Background: Nitric oxide (NO), a simple molecule synthesized from L-arginine by NO synthases (NOS), has been identified to play an important role in cell communication, cell defense and cell injury. Several studies have shown that glomeruli from rats with immune-mediated glomerular inflammation have increased production of NO. Recently, it was also reported that inducible NOS (iNOS) is localized in mesangial cells, glomerular epithelial cells and infiltrating cells in the diseased human glomeruli. On the other hand, while oxidized low density lipoprotein (ox-LDL) has been suggested to be related to progression of glomerular disease, the mechanism remains unknown. We investigated the effect of lysophosphatidylcholine (LPC), a modified phospholipid produced during LDL oxidation, on iNOS expression in rat mesangial cells.
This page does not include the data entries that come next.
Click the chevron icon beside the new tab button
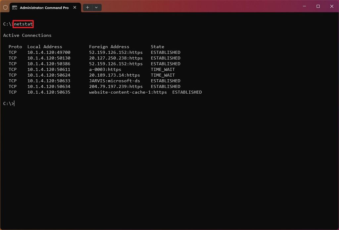Viewport: 339px width, 230px height. pos(96,7)
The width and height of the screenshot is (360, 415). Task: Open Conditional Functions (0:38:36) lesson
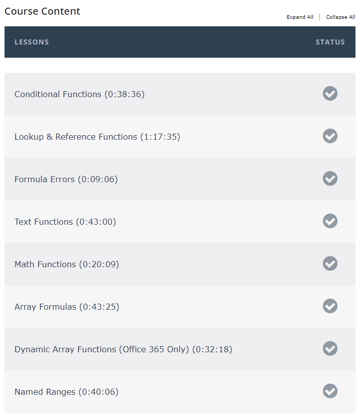pos(79,94)
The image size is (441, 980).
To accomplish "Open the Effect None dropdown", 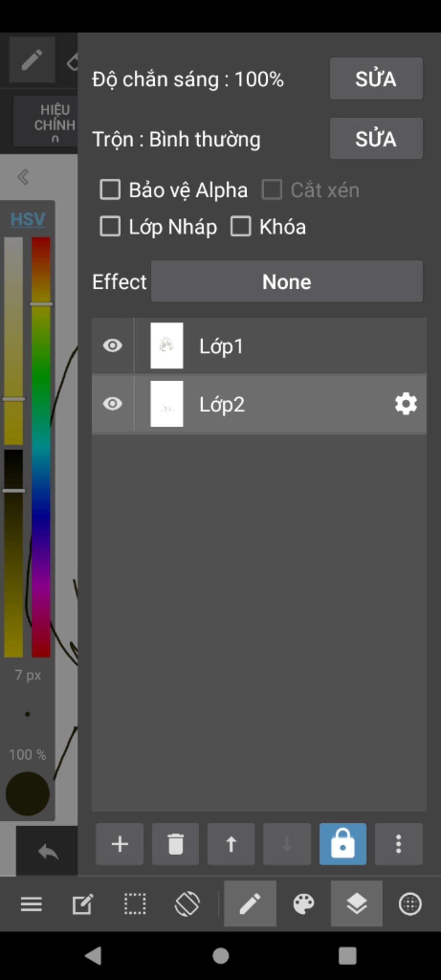I will (287, 282).
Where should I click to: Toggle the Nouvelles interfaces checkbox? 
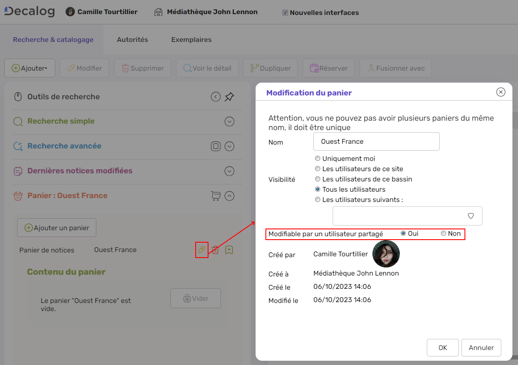[x=285, y=12]
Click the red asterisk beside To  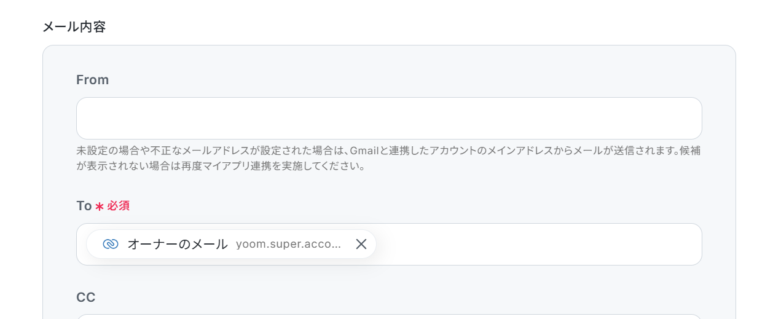coord(100,207)
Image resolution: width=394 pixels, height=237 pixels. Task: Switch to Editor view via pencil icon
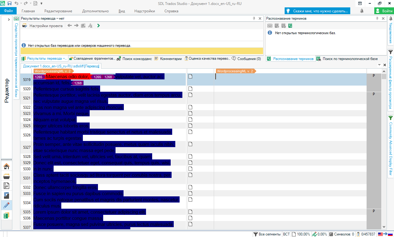[6, 205]
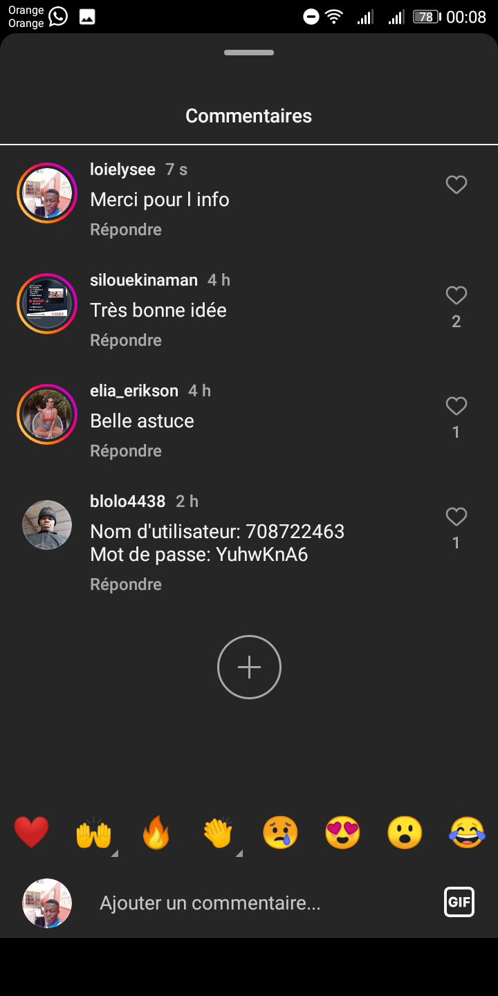Screen dimensions: 498x996
Task: Load more comments with the plus button
Action: [249, 667]
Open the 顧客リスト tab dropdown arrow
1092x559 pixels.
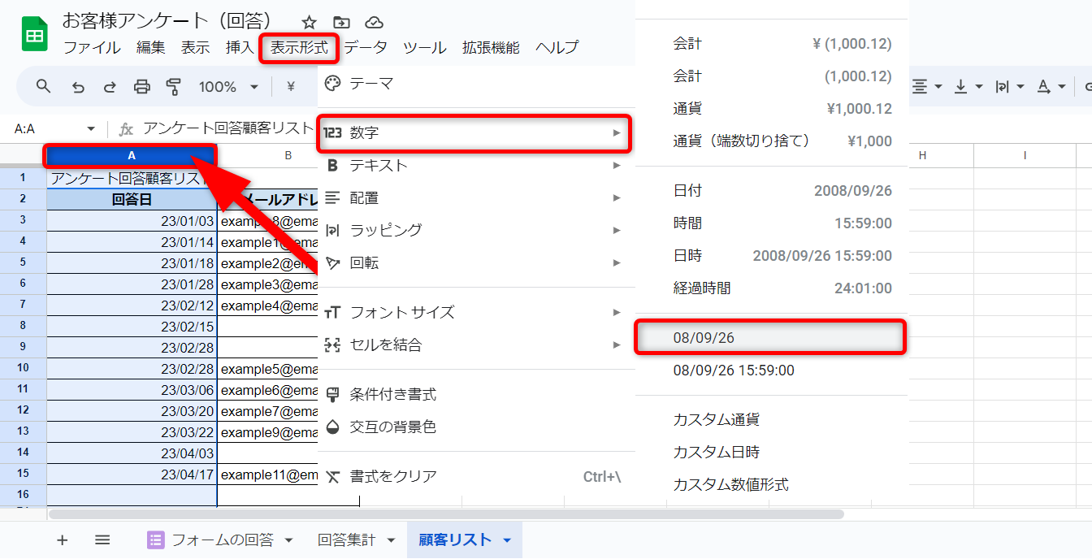[x=507, y=540]
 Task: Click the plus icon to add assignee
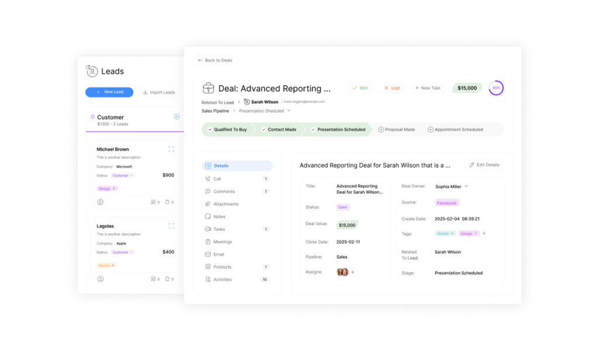[x=353, y=272]
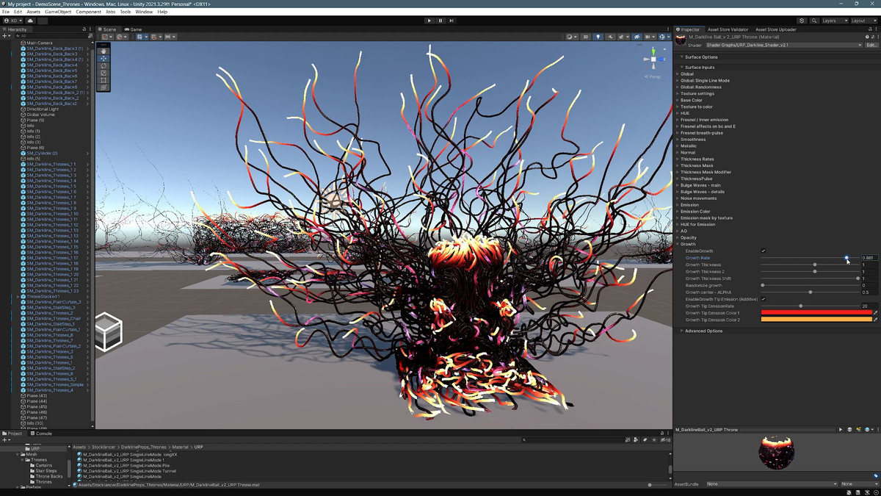Select the Hand tool in Scene view

pos(104,51)
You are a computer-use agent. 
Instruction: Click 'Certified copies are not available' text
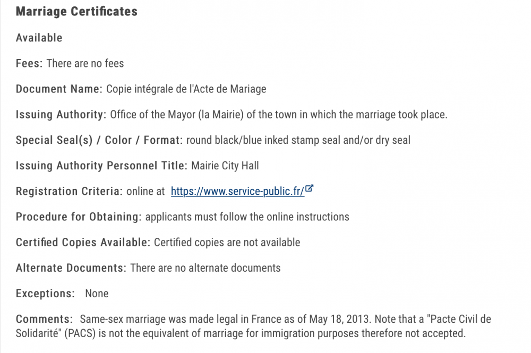coord(227,243)
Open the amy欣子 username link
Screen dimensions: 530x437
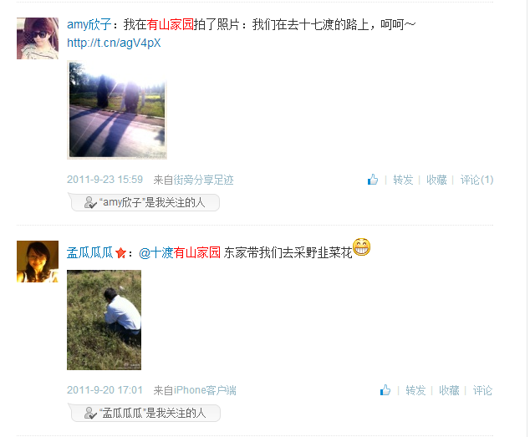(89, 24)
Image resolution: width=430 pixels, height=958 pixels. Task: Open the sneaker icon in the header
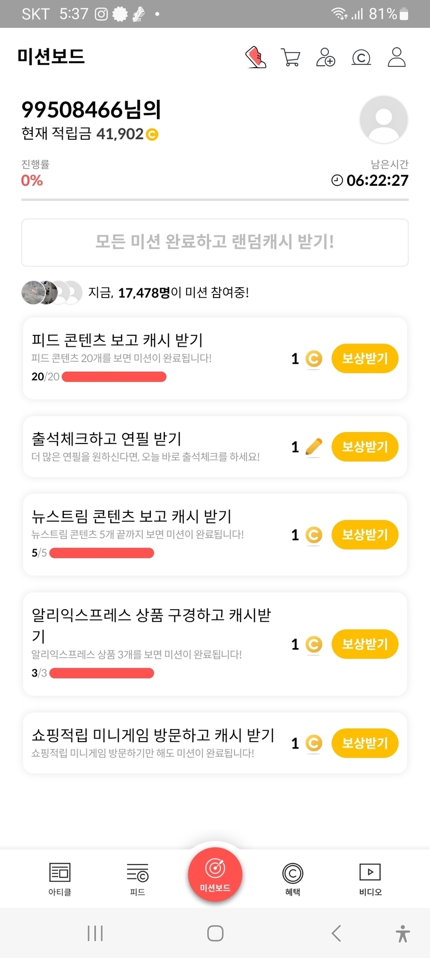coord(255,57)
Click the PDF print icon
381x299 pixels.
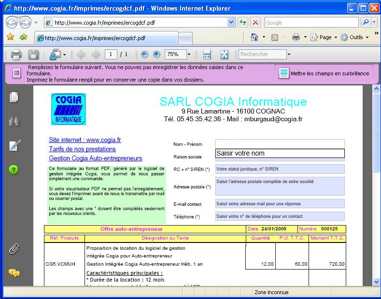(16, 55)
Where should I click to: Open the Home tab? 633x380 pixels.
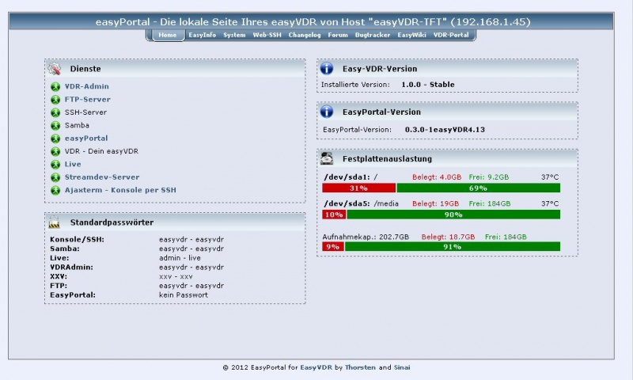click(x=167, y=36)
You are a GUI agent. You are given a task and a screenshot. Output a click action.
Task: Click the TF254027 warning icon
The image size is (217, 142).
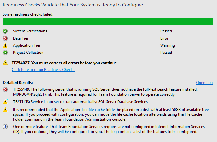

Methods and results: Treatment of mesangial cells with interleukin-1 beta (IL-1 beta) induced iNOS activity measured as nitrite levels in cell culture supernatants. Treatment with LPC had no effect. In contrast, coincubation with LPC and IL-1 beta resulted in a markedly higher nitrite content compared to that after incubation with IL-1 beta alone. Western blot analysis revealed that LPC caused a significant increase in the formation of iNOS protein in the presence of IL-1 beta.
Conclusion: These findings suggest that LPC may contribute to progression of glomerular inflammation by augmenting IL-1 beta-induced iNOS expression.